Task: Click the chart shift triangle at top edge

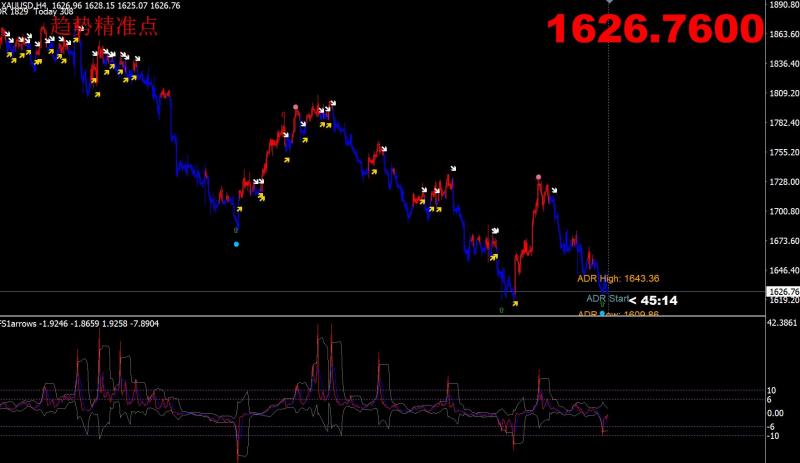Action: [x=609, y=3]
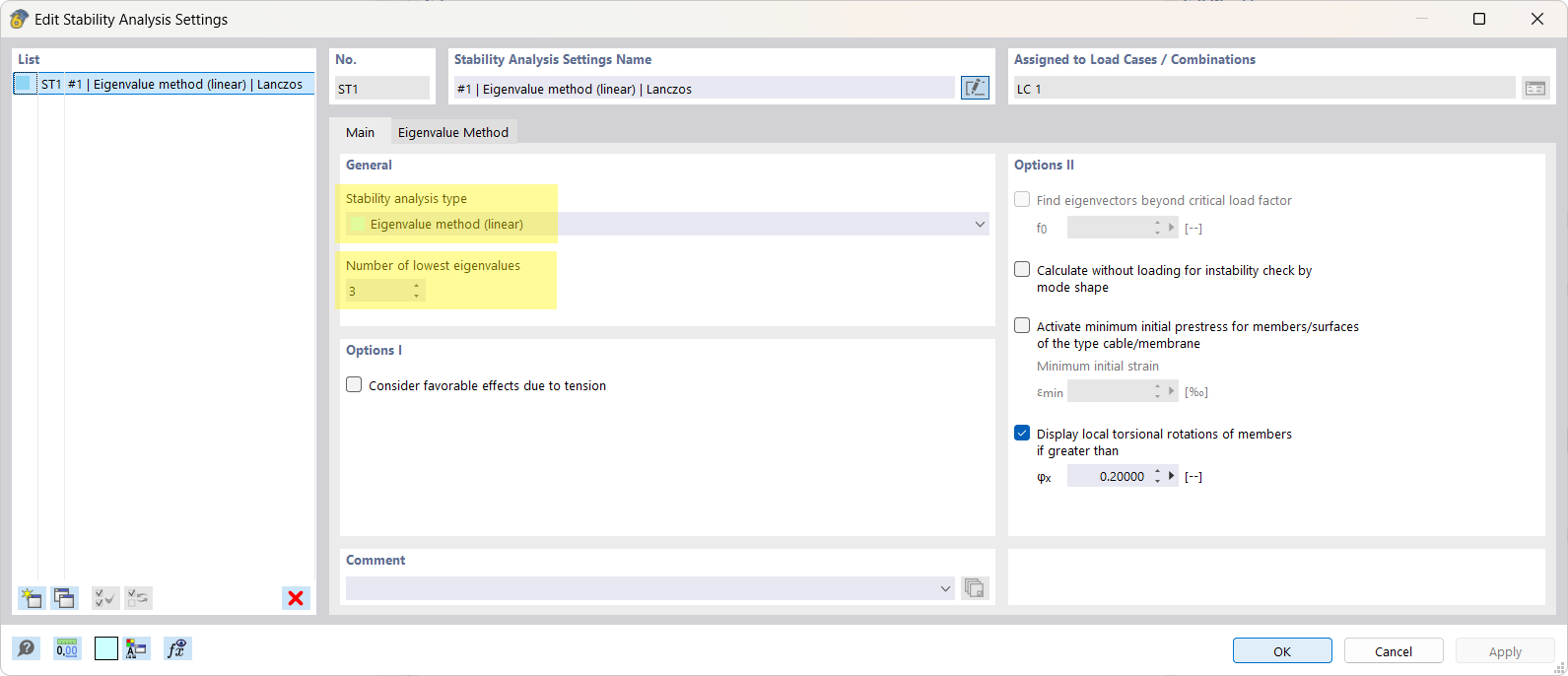Viewport: 1568px width, 676px height.
Task: Click the light cyan color swatch
Action: pos(106,648)
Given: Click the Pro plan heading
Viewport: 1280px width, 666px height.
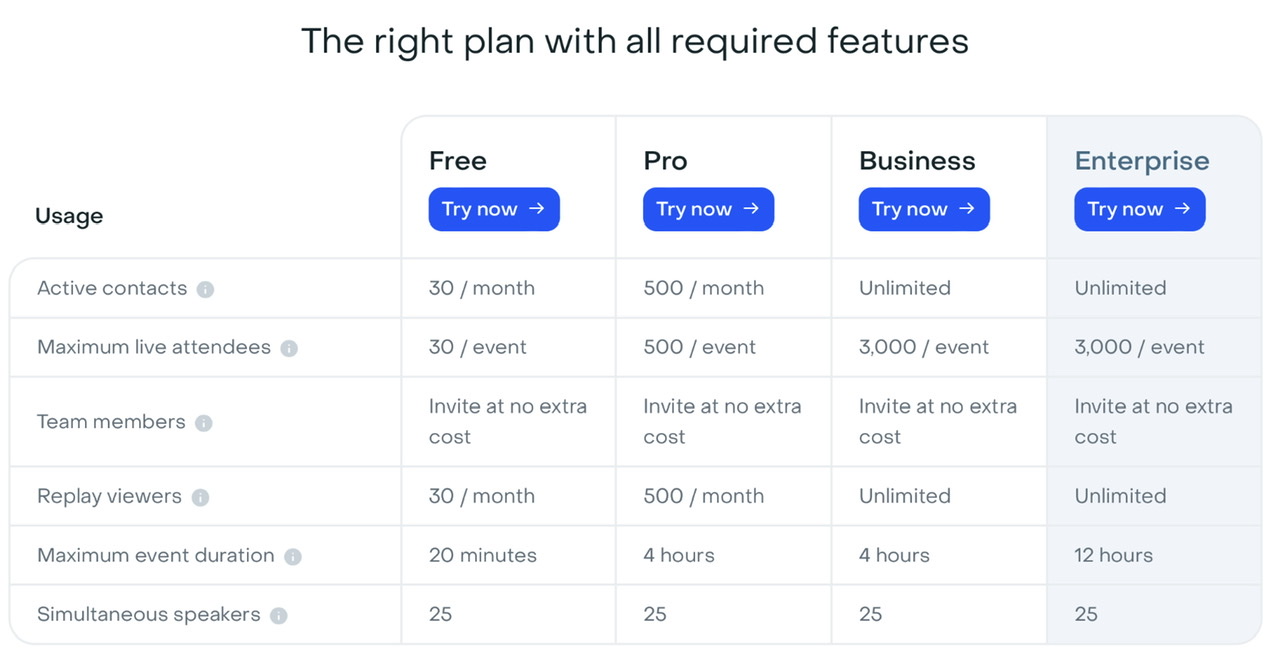Looking at the screenshot, I should click(x=666, y=161).
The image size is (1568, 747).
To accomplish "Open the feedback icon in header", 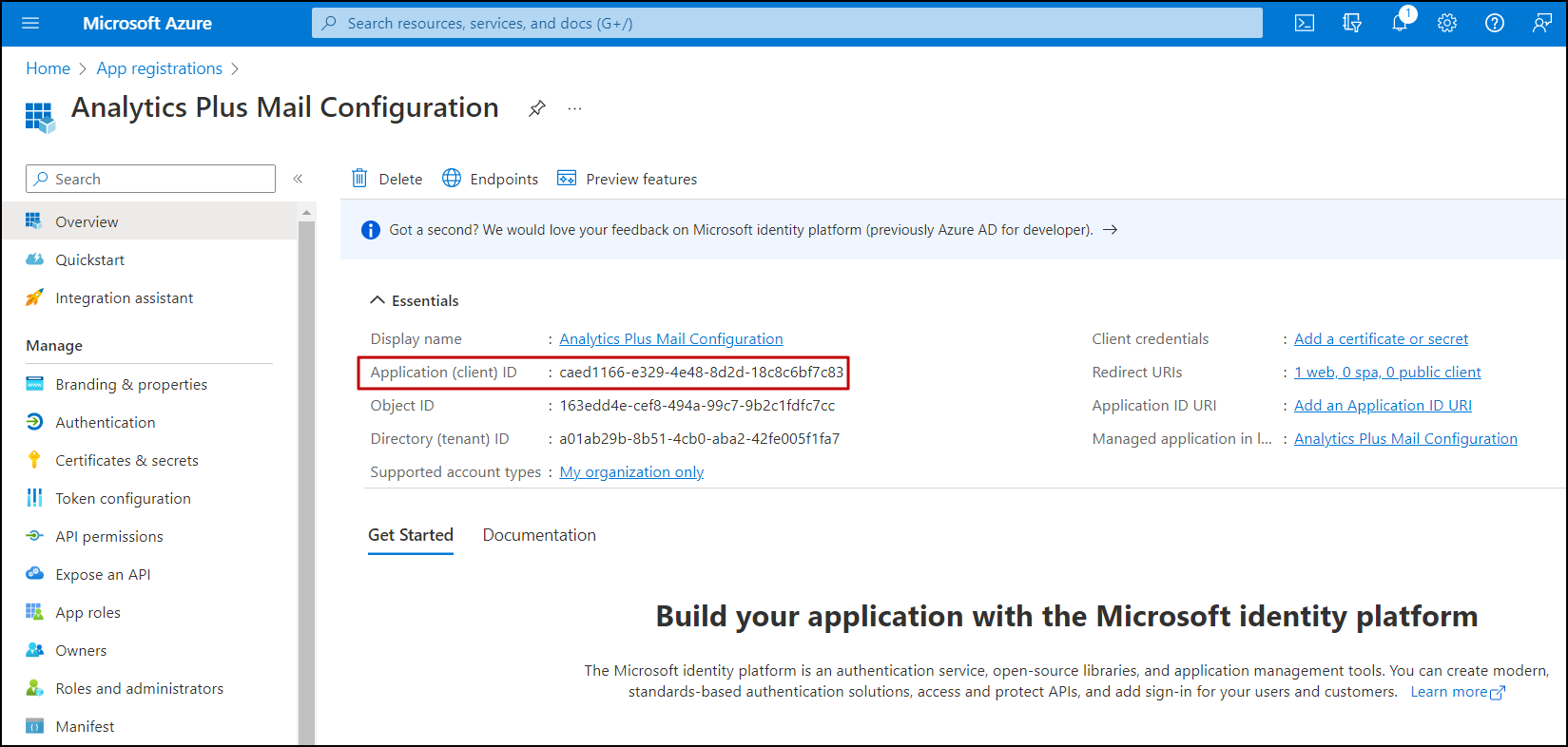I will tap(1542, 23).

=====

- Work instructions -
Only the lines from the top of the data through the line with "The image size is (1568, 747)." should be quoted, exactly and with both ends kept; skip the pictures.

- Written reply -
Task: Click the chart shift triangle at top edge

Action: [x=609, y=3]
Viewport: 1568px width, 676px height.
Task: Click the light cyan color swatch
Action: pos(106,648)
Given: Click the Pro plan heading
Viewport: 1280px width, 666px height.
Looking at the screenshot, I should click(x=666, y=161).
The image size is (1568, 747).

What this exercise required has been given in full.